**Written exercise:**
Could you render the lines below as a numbered list, leaving out any blank lines?

**Entries:**
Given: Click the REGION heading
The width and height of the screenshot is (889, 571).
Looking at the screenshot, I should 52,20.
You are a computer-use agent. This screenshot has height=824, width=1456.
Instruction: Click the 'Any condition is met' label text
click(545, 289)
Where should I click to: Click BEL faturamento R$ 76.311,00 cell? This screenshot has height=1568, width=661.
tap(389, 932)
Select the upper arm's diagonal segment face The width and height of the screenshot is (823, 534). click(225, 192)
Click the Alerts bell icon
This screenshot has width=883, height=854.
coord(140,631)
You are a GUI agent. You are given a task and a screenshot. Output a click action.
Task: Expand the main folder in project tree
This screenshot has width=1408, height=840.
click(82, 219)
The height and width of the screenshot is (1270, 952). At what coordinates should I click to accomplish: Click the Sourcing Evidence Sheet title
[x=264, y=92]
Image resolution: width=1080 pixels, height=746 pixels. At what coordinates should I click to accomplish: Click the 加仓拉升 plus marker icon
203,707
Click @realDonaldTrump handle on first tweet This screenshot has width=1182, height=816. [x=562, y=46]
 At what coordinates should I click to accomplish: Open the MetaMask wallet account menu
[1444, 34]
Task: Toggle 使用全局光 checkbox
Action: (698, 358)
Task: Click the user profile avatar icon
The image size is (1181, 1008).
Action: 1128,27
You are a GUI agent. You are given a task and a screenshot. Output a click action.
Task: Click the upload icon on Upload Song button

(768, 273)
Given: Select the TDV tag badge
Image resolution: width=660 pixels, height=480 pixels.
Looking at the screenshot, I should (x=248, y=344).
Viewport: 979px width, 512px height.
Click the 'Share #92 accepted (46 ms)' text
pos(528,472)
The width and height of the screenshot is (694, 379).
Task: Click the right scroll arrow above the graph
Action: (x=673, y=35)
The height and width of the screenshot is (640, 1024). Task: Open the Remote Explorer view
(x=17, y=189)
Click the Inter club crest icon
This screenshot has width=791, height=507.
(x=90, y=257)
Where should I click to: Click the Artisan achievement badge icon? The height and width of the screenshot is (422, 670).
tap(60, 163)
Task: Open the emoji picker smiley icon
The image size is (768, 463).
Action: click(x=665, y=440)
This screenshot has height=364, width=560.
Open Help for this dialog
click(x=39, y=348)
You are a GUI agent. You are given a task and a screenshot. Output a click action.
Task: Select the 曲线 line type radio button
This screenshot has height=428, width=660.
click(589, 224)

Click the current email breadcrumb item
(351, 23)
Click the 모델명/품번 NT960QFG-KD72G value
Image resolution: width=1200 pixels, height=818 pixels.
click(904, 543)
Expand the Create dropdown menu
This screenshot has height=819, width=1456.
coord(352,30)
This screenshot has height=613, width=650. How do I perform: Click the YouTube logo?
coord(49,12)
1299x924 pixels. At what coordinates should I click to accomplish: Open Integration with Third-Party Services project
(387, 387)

**Solution below:**
1. Given: Click the REGION heading
2. The width and height of the screenshot is (889, 571).
3. Looking at the screenshot, I should 52,20.
4. You are a computer-use agent. This screenshot has height=824, width=1456.
5. Instruction: Click the 'Any condition is met' label text
6. click(545, 289)
7. Where should I click to: Click BEL faturamento R$ 76.311,00 cell? This screenshot has height=1568, width=661.
8. tap(389, 932)
9. Select the upper arm's diagonal segment face The width and height of the screenshot is (823, 534). click(225, 192)
10. Click the Alerts bell icon
11. This screenshot has width=883, height=854.
12. coord(140,631)
13. You are a GUI agent. You are given a task and a screenshot. Output a click action.
14. Task: Expand the main folder in project tree
15. This screenshot has width=1408, height=840.
16. click(82, 219)
17. The height and width of the screenshot is (1270, 952). At what coordinates should I click to accomplish: Click the Sourcing Evidence Sheet title
18. [x=264, y=92]
19. Image resolution: width=1080 pixels, height=746 pixels. At what coordinates should I click to accomplish: Click the 加仓拉升 plus marker icon
20. 203,707
21. Click @realDonaldTrump handle on first tweet This screenshot has width=1182, height=816. [x=562, y=46]
22.  At what coordinates should I click to accomplish: Open the MetaMask wallet account menu
23. [1444, 34]
24. Task: Toggle 使用全局光 checkbox
25. Action: (698, 358)
26. Task: Click the user profile avatar icon
27. The image size is (1181, 1008).
28. Action: 1128,27
29. You are a GUI agent. You are given a task and a screenshot. Output a click action.
30. Task: Click the upload icon on Upload Song button
31. (768, 273)
32. Given: Select the TDV tag badge
33. Image resolution: width=660 pixels, height=480 pixels.
34. Looking at the screenshot, I should (x=248, y=344).
35. Viewport: 979px width, 512px height.
36. Click the 'Share #92 accepted (46 ms)' text
37. pos(528,472)
38. The width and height of the screenshot is (694, 379).
39. Task: Click the right scroll arrow above the graph
40. Action: (x=673, y=35)
41. The height and width of the screenshot is (640, 1024). Task: Open the Remote Explorer view
42. (x=17, y=189)
43. Click the Inter club crest icon
44. This screenshot has width=791, height=507.
45. (x=90, y=257)
46. Where should I click to: Click the Artisan achievement badge icon? The height and width of the screenshot is (422, 670).
47. tap(60, 163)
48. Task: Open the emoji picker smiley icon
49. The image size is (768, 463).
50. Action: click(x=665, y=440)
51. This screenshot has height=364, width=560.
52. Open Help for this dialog
53. click(x=39, y=348)
54. You are a GUI agent. You are given a task and a screenshot. Output a click action.
55. Task: Select the 曲线 line type radio button
56. This screenshot has height=428, width=660.
57. click(589, 224)
58. Click the current email breadcrumb item
59. (351, 23)
60. Click the 모델명/품번 NT960QFG-KD72G value
61. Image resolution: width=1200 pixels, height=818 pixels.
62. click(904, 543)
63. Expand the Create dropdown menu
64. This screenshot has height=819, width=1456.
65. coord(352,30)
66. This screenshot has height=613, width=650. How do I perform: Click the YouTube logo?
67. coord(49,12)
68. 1299x924 pixels. At what coordinates should I click to accomplish: Open Integration with Third-Party Services project
69. (387, 387)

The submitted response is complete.